══ Exercise data ══

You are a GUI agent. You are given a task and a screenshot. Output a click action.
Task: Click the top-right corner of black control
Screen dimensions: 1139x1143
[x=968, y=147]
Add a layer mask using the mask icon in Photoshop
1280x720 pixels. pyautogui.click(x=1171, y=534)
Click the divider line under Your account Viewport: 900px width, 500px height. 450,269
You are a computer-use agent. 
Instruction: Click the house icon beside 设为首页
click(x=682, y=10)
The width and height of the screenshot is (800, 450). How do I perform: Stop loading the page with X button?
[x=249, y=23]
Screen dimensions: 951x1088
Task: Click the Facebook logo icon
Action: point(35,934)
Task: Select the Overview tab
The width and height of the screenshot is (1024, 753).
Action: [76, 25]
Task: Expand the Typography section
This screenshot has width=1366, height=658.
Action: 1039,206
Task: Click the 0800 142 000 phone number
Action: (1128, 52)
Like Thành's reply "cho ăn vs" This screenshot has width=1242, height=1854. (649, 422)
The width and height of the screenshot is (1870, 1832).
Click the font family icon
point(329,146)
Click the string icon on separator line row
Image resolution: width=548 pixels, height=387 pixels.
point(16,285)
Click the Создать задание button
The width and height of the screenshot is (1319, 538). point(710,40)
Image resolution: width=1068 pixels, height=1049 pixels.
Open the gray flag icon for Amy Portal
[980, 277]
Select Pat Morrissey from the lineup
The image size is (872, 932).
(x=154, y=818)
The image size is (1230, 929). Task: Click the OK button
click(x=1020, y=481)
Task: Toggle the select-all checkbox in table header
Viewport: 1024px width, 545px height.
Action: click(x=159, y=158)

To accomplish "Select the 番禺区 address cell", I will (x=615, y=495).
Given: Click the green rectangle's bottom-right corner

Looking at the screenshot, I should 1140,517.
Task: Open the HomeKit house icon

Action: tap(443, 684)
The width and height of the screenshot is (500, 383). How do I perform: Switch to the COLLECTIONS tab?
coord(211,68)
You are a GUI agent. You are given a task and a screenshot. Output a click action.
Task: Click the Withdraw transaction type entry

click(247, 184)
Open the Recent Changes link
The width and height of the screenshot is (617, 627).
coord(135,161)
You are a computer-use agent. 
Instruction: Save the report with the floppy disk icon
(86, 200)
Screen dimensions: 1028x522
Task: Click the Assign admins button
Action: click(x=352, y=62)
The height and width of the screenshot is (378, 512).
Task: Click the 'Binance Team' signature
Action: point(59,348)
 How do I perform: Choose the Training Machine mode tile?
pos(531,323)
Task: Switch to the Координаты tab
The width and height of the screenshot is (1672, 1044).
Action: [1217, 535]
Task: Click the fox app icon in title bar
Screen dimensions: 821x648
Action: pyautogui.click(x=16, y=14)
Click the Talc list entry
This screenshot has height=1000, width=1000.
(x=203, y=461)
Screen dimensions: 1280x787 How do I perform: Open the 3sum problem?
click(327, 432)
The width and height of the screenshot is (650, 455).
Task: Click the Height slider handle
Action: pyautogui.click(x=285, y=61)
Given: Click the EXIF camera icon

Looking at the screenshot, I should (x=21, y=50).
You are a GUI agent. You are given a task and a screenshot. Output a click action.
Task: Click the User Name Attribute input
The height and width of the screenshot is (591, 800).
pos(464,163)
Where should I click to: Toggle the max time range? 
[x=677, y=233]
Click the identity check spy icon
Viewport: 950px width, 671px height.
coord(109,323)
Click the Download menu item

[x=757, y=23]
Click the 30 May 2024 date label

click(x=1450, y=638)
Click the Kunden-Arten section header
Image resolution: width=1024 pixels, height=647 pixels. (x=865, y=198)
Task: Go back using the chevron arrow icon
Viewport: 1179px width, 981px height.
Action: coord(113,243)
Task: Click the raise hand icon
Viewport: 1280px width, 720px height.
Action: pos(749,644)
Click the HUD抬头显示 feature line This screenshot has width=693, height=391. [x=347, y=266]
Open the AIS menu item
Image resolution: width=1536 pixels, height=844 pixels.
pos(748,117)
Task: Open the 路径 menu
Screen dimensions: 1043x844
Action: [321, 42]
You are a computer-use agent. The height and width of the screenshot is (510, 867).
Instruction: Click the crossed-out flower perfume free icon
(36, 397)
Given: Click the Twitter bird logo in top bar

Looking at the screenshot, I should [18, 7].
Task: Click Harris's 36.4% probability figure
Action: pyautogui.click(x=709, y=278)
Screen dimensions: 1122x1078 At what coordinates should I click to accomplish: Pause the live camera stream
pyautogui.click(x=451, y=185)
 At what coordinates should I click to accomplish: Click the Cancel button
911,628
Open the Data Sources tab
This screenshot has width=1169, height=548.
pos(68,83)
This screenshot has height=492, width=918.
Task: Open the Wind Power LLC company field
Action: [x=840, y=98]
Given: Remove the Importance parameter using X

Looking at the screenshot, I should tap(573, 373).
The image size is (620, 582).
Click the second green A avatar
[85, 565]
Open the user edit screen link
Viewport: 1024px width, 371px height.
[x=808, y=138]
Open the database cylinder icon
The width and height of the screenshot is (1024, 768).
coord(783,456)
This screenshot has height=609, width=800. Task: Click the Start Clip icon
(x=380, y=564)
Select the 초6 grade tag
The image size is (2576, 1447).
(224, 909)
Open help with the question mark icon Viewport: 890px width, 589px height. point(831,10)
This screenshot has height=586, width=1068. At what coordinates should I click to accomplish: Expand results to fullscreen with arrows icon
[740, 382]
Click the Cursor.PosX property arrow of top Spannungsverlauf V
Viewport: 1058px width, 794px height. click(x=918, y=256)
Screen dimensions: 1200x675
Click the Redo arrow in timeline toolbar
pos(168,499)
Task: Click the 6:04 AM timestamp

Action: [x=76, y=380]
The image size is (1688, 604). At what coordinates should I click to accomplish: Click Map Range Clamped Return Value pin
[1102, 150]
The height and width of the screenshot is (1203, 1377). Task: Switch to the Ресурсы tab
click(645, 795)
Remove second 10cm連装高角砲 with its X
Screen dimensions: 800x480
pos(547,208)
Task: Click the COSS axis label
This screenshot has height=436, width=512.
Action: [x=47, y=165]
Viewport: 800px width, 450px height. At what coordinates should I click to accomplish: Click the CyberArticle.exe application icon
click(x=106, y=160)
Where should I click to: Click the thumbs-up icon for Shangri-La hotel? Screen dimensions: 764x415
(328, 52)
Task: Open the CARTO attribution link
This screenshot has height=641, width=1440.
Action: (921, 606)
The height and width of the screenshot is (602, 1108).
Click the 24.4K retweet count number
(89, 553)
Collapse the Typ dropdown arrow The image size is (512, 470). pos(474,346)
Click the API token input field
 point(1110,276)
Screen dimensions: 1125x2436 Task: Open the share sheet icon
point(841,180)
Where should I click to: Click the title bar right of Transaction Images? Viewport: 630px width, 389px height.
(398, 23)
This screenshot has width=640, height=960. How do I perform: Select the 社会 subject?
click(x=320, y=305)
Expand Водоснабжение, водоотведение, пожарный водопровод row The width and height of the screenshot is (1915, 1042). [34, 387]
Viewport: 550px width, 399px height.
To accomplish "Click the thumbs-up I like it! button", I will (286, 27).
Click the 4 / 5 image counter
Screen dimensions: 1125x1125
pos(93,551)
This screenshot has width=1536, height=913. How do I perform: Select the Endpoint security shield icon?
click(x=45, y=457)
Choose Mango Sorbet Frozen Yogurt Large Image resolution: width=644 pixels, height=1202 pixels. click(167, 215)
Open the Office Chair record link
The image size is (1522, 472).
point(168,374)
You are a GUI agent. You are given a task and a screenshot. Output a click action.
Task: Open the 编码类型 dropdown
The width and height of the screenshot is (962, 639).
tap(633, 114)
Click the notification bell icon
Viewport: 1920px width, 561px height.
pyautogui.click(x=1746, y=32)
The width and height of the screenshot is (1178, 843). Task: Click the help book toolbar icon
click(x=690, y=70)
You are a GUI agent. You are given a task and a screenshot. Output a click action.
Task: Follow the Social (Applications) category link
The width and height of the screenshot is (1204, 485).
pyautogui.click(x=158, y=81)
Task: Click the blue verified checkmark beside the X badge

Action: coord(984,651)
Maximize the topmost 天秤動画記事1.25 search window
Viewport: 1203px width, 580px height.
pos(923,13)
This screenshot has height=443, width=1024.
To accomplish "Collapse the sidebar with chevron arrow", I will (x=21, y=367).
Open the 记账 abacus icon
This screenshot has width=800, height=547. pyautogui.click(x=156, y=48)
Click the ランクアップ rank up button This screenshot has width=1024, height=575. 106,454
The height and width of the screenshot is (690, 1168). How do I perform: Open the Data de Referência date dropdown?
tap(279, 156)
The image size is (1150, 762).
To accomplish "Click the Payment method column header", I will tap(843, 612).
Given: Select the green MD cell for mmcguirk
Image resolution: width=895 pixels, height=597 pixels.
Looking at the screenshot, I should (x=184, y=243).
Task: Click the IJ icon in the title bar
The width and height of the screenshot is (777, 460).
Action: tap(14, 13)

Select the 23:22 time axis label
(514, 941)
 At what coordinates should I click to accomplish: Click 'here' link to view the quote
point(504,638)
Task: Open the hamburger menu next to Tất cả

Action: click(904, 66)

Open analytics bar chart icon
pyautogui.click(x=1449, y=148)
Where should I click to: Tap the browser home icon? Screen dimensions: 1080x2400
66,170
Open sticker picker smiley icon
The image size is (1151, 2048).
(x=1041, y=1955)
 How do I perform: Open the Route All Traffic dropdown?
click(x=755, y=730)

═══

◆ Exercise aim:
Your task for the entries above: copy exactly the span starting with the line with "Maximize the topmost 天秤動画記事1.25 search window" and going on through the line with "Click the ランクアップ", both lines included, and nothing else.

◆ Written answer:
Maximize the topmost 天秤動画記事1.25 search window
Viewport: 1203px width, 580px height.
pos(923,13)
This screenshot has height=443, width=1024.
To accomplish "Collapse the sidebar with chevron arrow", I will (x=21, y=367).
Open the 记账 abacus icon
This screenshot has width=800, height=547. pyautogui.click(x=156, y=48)
Click the ランクアップ rank up button This screenshot has width=1024, height=575. 106,454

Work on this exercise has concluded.